Rice and noodles (along with Kimchee) are a central part of the diet here, but after two months I'm pining for some food that tastes just like home, just once every now and again would be fine. But the fact is my quest for some nice food from home is eluding me. It's not to say there aren't many fine local dishes - there are - but sometimes you just want a break from the new and opt instead for the comfort and familiarity of the old.
Because dark off-the-bone meat seems to be what Koreans prefer - at least as far as chicken is concerned - it's meant finding the kind of chicken I like has been almost impossible thus far. All the chicken meat is dark, one 'chicken'-topped pizza so much so that I actually doubted it was chicken at all. It could be the first time in known history that a person could look at a piece of unidentified meat and pronounce that in fact, it didn't taste like chicken.

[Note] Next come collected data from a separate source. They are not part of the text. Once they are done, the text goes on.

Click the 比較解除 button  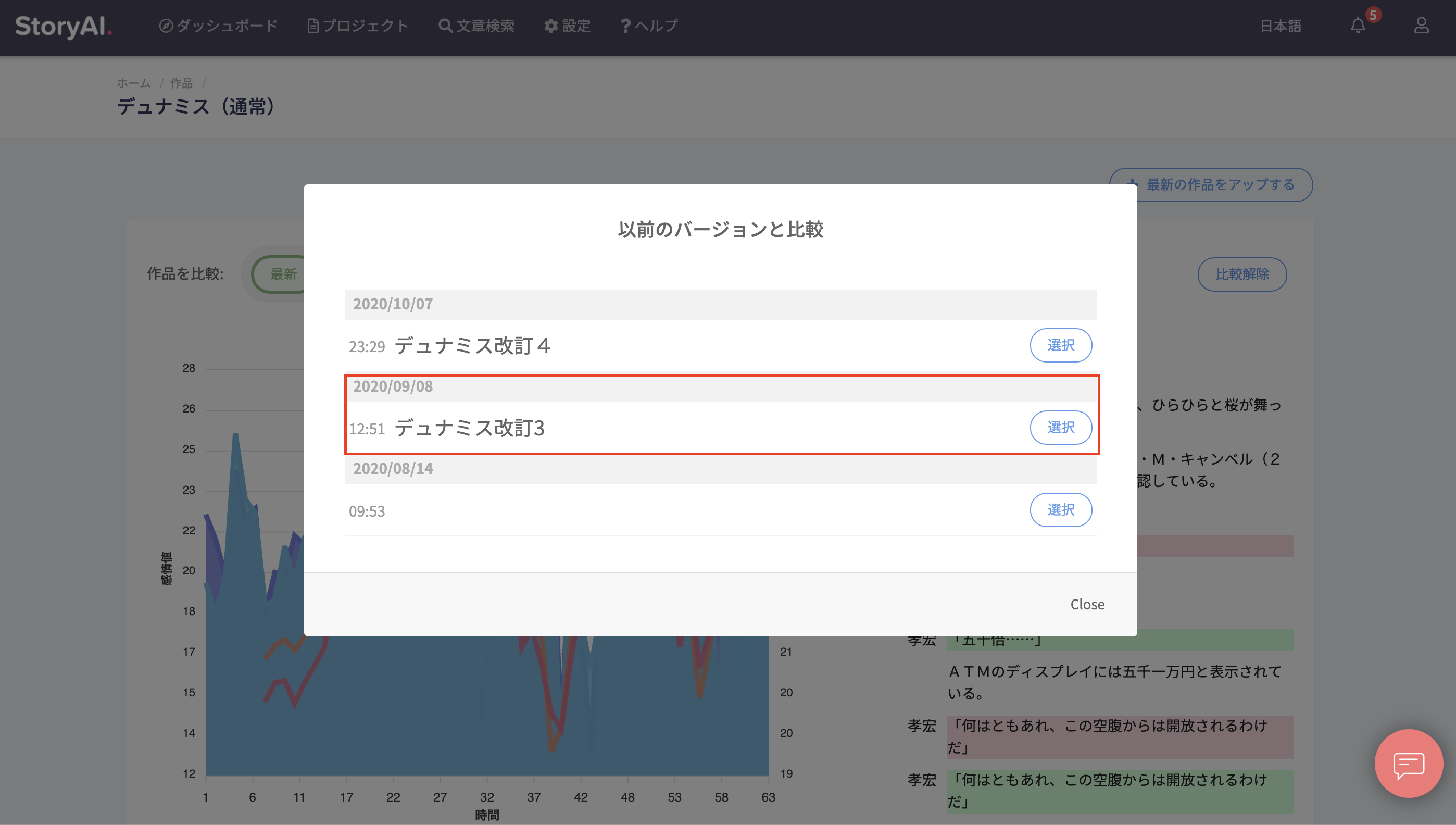coord(1242,274)
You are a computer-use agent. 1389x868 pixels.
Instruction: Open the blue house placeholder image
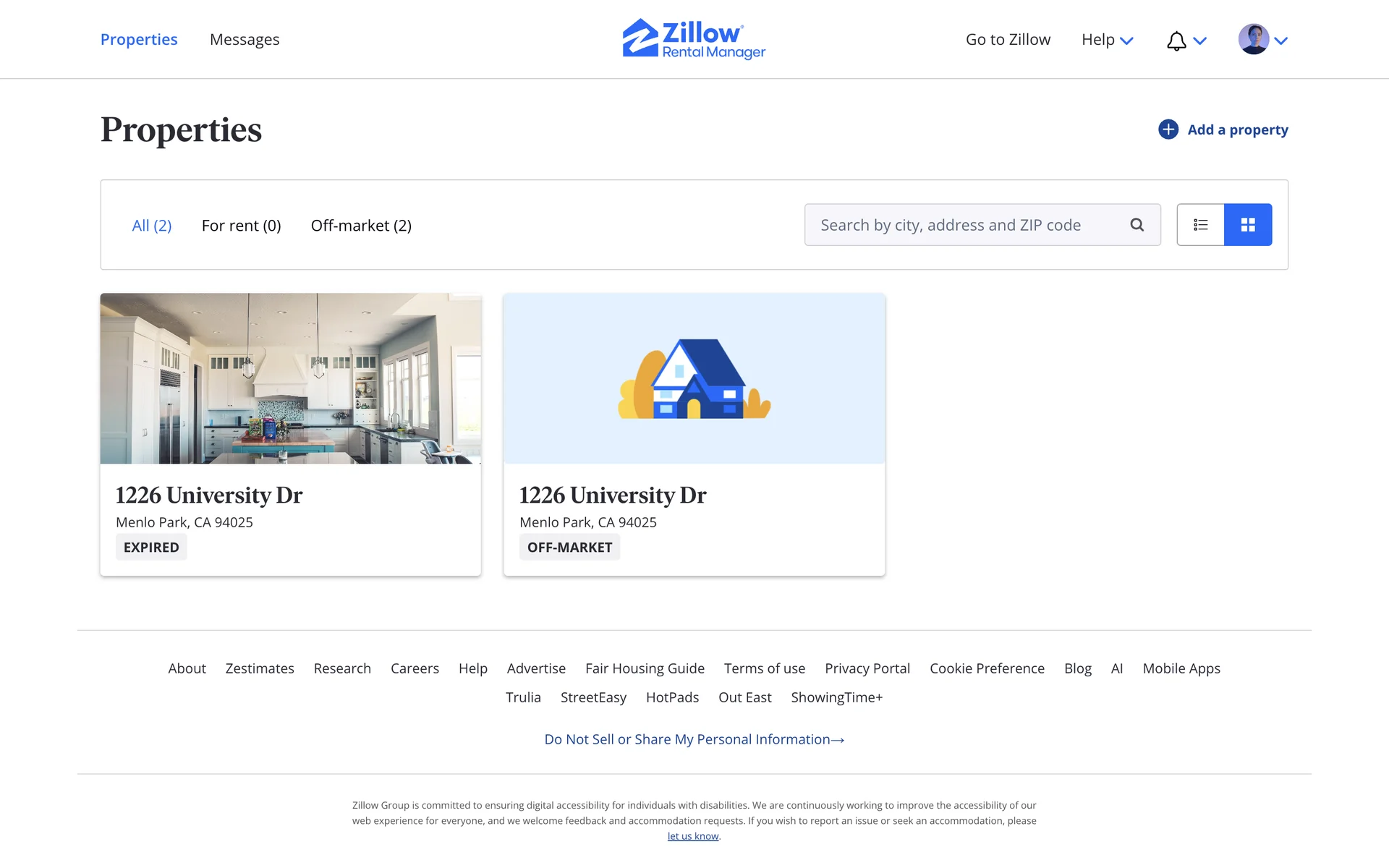point(694,378)
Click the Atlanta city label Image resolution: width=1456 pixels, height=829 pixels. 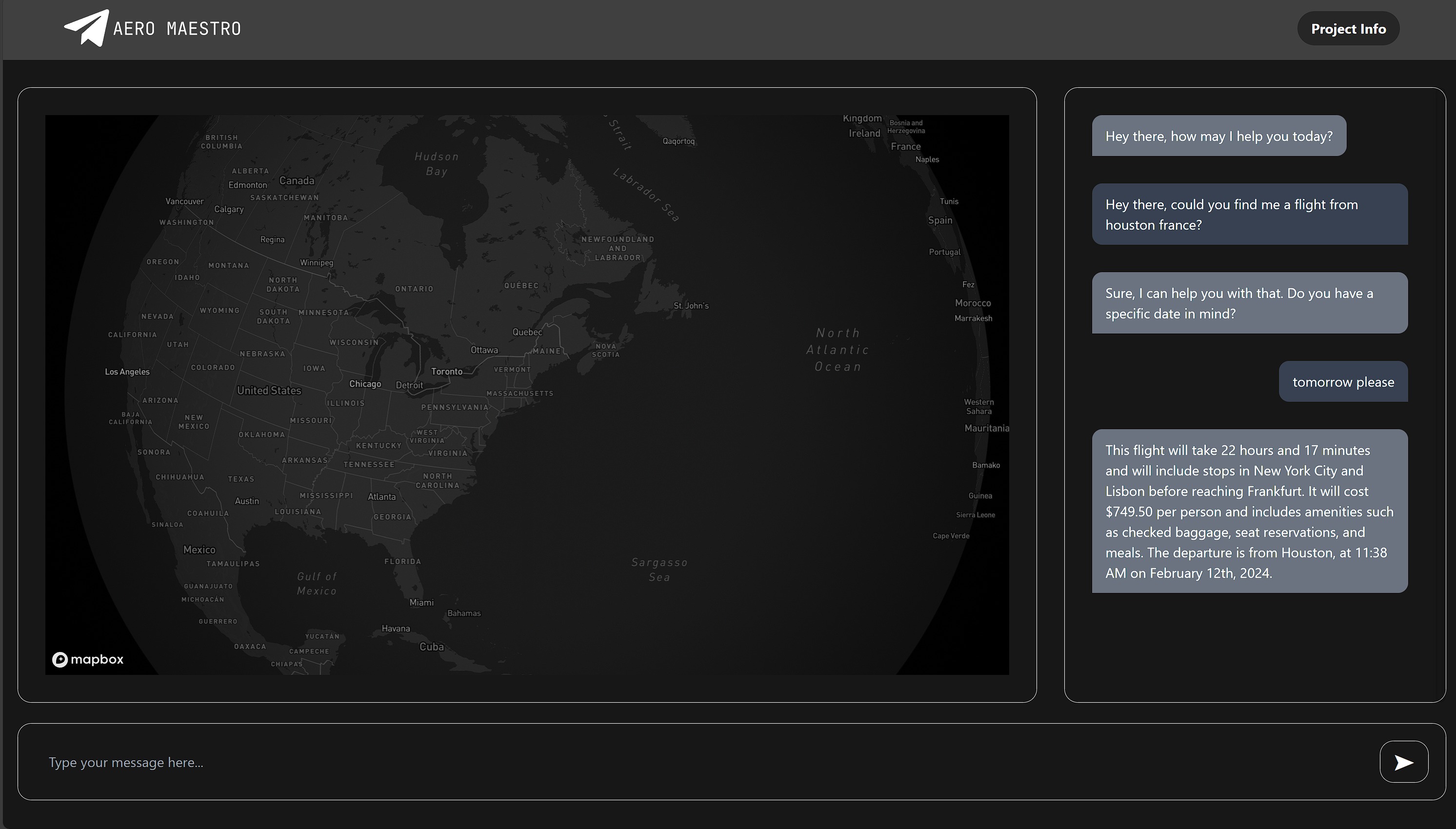[381, 496]
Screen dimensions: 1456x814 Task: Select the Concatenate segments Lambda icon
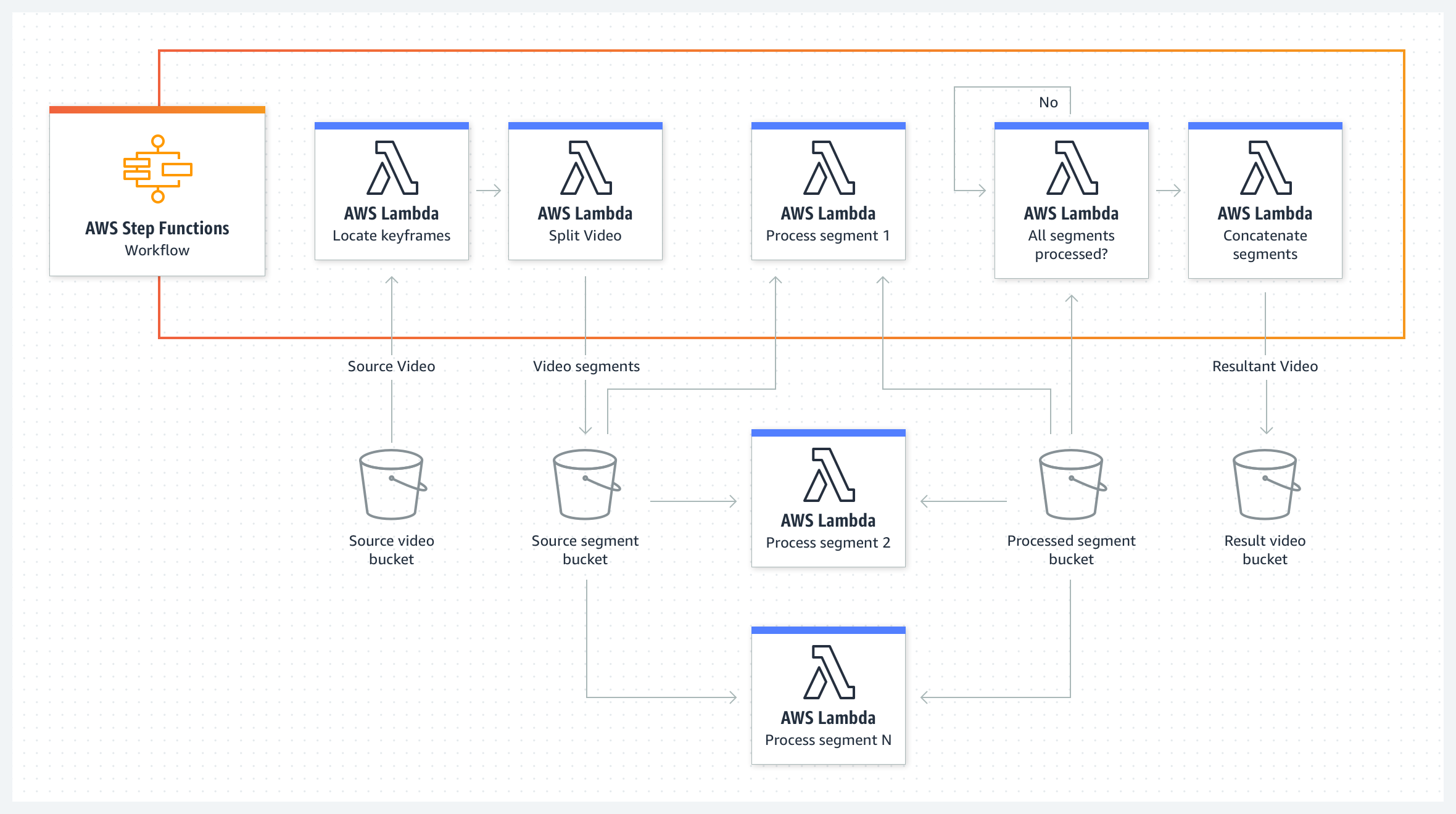point(1266,168)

And it's caught me out. We ordered chicken nuggets from a local takeaway and I had visions of KFC-like white meat steaming out of a spicy batter, but what arrived was weapons-grade dark-grey meat with accompanying gristle and bone. I discovered this after biting into one, impacting some particularly tough gristle on a tooth and ending up with toothache for three days afterwards. I keep thinking I'll have to give up on the chicken thing.
Pizza, is as ever, not quite pizza. Koreans are not big on sauce, to the point that one pizza I had a few days ago was more like cheese on toast. But the toppings are not minimalistic despite the lack of sauce. Most pizza makers seem to like putting just about everything they can on top of a pizza, to the point that most of them seem to end up feeling like a 'combo' even if they carry different names. But there are some oddities - there are a lot of potato topped pizzas here. My favourite place remains the 'Mr. Pizza' chain where it is a little more like back home, even if the store subtitles itself "Pizza for Women" in a bizarre marketing strategy which makes me feel like I shouldn't actually be eating there.
Amused to find a can of Italian baked beans in a local Top-Mart, we bought it only to realise, in best Homer Simpson fashion, that we actually didn't have a tin-opener. So it may tell you something about my diet that we haven't needed one for the first two months here. When we eventually bought a cheap opener from a local store, they transpired to be too salty. Lots of things are salty here - Koreans like salt - but unfortunately my Meniere's Disease does not.
Korean food - even when it's Korean versions of Western food - remains a minefield. I really do like the shrimp-burgers from Lotteria and I'm eating more hoddug '호떡' and red-bean filled hoppang '호빵' than can be good for me.